The God of Small Things is my book, but in some ways, because it grew out of this place it belongs to you too. The rage and the beauty is yours. I want to share it with you in a real way. In a pragmatic, practical way.

I've thought long and hard about what I can do in a world where all the avenues seem to be blocked. Where the historically privileged own everything - the newspapers, the magazines, the airwaves. The easiest thing for me to do would have been to make a financial donation to the Dalit Sahitya Akademi. But somehow that made me uncomfortable. It would have been the quick, arrogant, patronising thing to do. And neither you nor I believe in aid or charity. What I have decided to do is to entrust to the Dalit Sahitya Akademi a part of the most precious thing that I possess. The God of Small Things.

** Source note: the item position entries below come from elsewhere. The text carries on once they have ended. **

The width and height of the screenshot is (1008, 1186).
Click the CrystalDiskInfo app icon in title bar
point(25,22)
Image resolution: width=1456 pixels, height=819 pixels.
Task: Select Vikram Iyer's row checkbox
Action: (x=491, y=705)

I would be honoured if you will publish it in Malayalam, if you will. It's yours - along with its strengths, its secrets, its faults and flaws. This is not a gift. It is an invitation to enter into a working contract with me. I hope you will publish it, sell it and use the royalties from the Malayalam book to help Dalit writers to tell their stories to the world. I promise you that I will be as difficult with you as I have been with every one of my other publishers. I will insist on the best possible translation. I will interfere with the design. I give you my book in memory of Velutha.